*** 输入内容
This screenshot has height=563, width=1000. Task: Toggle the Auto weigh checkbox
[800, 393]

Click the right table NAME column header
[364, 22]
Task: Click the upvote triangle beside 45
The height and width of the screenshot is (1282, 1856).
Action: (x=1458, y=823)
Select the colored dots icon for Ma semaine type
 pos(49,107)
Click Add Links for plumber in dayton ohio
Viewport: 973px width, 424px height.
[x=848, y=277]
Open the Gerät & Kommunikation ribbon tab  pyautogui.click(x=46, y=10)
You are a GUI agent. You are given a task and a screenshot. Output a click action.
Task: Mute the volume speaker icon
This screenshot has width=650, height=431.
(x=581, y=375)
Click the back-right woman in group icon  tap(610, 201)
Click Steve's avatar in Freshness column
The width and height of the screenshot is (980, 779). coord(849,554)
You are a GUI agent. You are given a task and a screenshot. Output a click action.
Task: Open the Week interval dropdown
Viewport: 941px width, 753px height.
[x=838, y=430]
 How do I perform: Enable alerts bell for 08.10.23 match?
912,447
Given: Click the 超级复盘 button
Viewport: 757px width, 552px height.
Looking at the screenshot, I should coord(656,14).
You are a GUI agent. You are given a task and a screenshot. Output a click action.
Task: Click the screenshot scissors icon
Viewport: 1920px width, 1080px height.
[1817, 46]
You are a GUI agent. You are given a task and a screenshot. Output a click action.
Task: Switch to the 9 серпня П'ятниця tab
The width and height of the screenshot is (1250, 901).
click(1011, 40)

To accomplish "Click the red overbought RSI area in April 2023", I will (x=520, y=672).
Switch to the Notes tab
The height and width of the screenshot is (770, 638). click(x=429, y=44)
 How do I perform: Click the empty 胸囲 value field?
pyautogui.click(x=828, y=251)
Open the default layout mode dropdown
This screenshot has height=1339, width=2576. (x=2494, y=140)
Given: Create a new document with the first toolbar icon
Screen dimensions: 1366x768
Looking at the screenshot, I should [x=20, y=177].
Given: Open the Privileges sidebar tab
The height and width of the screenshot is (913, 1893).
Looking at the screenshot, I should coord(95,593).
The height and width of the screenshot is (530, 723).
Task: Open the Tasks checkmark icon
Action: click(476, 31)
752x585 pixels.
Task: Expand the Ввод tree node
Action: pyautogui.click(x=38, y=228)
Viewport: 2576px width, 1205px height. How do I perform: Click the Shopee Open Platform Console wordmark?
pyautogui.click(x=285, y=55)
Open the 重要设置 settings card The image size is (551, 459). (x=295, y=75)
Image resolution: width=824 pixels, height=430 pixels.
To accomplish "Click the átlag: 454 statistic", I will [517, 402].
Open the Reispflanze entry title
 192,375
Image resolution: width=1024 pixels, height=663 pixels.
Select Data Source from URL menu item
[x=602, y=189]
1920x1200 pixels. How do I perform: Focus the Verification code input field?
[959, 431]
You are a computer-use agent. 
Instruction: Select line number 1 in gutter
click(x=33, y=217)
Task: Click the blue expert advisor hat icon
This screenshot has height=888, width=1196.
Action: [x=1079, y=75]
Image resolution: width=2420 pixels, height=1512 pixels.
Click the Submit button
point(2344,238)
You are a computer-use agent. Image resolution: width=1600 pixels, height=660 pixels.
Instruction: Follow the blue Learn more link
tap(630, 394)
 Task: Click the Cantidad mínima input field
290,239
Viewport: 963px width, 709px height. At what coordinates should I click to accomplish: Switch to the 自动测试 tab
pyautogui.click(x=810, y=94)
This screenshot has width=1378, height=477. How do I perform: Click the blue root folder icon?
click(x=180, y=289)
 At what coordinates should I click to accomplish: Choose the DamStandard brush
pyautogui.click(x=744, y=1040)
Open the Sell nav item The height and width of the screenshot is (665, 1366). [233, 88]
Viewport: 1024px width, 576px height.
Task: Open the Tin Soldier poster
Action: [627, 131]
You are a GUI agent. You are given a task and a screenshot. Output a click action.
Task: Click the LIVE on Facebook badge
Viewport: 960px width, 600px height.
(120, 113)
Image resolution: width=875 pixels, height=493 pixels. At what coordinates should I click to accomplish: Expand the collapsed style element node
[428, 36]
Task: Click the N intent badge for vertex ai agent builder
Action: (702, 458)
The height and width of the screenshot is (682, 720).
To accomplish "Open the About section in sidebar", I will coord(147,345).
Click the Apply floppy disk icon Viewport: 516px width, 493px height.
******
逐字引用上方全部各行，不得改动。

This screenshot has height=563, width=1000. Task: Toggle the Auto weigh checkbox
[800, 393]

Click the right table NAME column header
[364, 22]
Task: Click the upvote triangle beside 45
The height and width of the screenshot is (1282, 1856).
Action: (x=1458, y=823)
Select the colored dots icon for Ma semaine type
 pos(49,107)
Click Add Links for plumber in dayton ohio
Viewport: 973px width, 424px height.
[x=848, y=277]
Open the Gerät & Kommunikation ribbon tab  pyautogui.click(x=46, y=10)
You are a GUI agent. You are given a task and a screenshot. Output a click action.
Task: Mute the volume speaker icon
This screenshot has width=650, height=431.
(x=581, y=375)
Click the back-right woman in group icon  tap(610, 201)
Click Steve's avatar in Freshness column
The width and height of the screenshot is (980, 779). coord(849,554)
You are a GUI agent. You are given a task and a screenshot. Output a click action.
Task: Open the Week interval dropdown
Viewport: 941px width, 753px height.
[x=838, y=430]
 How do I perform: Enable alerts bell for 08.10.23 match?
912,447
Given: Click the 超级复盘 button
Viewport: 757px width, 552px height.
Looking at the screenshot, I should coord(656,14).
You are a GUI agent. You are given a task and a screenshot. Output a click action.
Task: Click the screenshot scissors icon
Viewport: 1920px width, 1080px height.
[1817, 46]
You are a GUI agent. You are given a task and a screenshot. Output a click action.
Task: Switch to the 9 серпня П'ятниця tab
The width and height of the screenshot is (1250, 901).
click(1011, 40)

To accomplish "Click the red overbought RSI area in April 2023", I will (x=520, y=672).
Switch to the Notes tab
The height and width of the screenshot is (770, 638). click(x=429, y=44)
 How do I perform: Click the empty 胸囲 value field?
pyautogui.click(x=828, y=251)
Open the default layout mode dropdown
This screenshot has height=1339, width=2576. (x=2494, y=140)
Given: Create a new document with the first toolbar icon
Screen dimensions: 1366x768
Looking at the screenshot, I should [x=20, y=177].
Given: Open the Privileges sidebar tab
The height and width of the screenshot is (913, 1893).
Looking at the screenshot, I should coord(95,593).
The height and width of the screenshot is (530, 723).
Task: Open the Tasks checkmark icon
Action: click(476, 31)
752x585 pixels.
Task: Expand the Ввод tree node
Action: pyautogui.click(x=38, y=228)
Viewport: 2576px width, 1205px height. How do I perform: Click the Shopee Open Platform Console wordmark?
pyautogui.click(x=285, y=55)
Open the 重要设置 settings card The image size is (551, 459). (x=295, y=75)
Image resolution: width=824 pixels, height=430 pixels.
To accomplish "Click the átlag: 454 statistic", I will [517, 402].
Open the Reispflanze entry title
 192,375
Image resolution: width=1024 pixels, height=663 pixels.
Select Data Source from URL menu item
[x=602, y=189]
1920x1200 pixels. How do I perform: Focus the Verification code input field?
[959, 431]
You are a computer-use agent. 
Instruction: Select line number 1 in gutter
click(x=33, y=217)
Task: Click the blue expert advisor hat icon
This screenshot has height=888, width=1196.
Action: [x=1079, y=75]
Image resolution: width=2420 pixels, height=1512 pixels.
Click the Submit button
point(2344,238)
You are a computer-use agent. Image resolution: width=1600 pixels, height=660 pixels.
Instruction: Follow the blue Learn more link
tap(630, 394)
 Task: Click the Cantidad mínima input field
290,239
Viewport: 963px width, 709px height. At what coordinates should I click to accomplish: Switch to the 自动测试 tab
pyautogui.click(x=810, y=94)
This screenshot has width=1378, height=477. How do I perform: Click the blue root folder icon?
click(x=180, y=289)
 At what coordinates should I click to accomplish: Choose the DamStandard brush
pyautogui.click(x=744, y=1040)
Open the Sell nav item The height and width of the screenshot is (665, 1366). [233, 88]
Viewport: 1024px width, 576px height.
Task: Open the Tin Soldier poster
Action: [627, 131]
You are a GUI agent. You are given a task and a screenshot. Output a click action.
Task: Click the LIVE on Facebook badge
Viewport: 960px width, 600px height.
(120, 113)
Image resolution: width=875 pixels, height=493 pixels. At what coordinates should I click to accomplish: Expand the collapsed style element node
[428, 36]
Task: Click the N intent badge for vertex ai agent builder
Action: (702, 458)
The height and width of the screenshot is (682, 720).
To accomplish "Open the About section in sidebar", I will coord(147,345).
Click the Apply floppy disk icon Viewport: 516px width, 493px height.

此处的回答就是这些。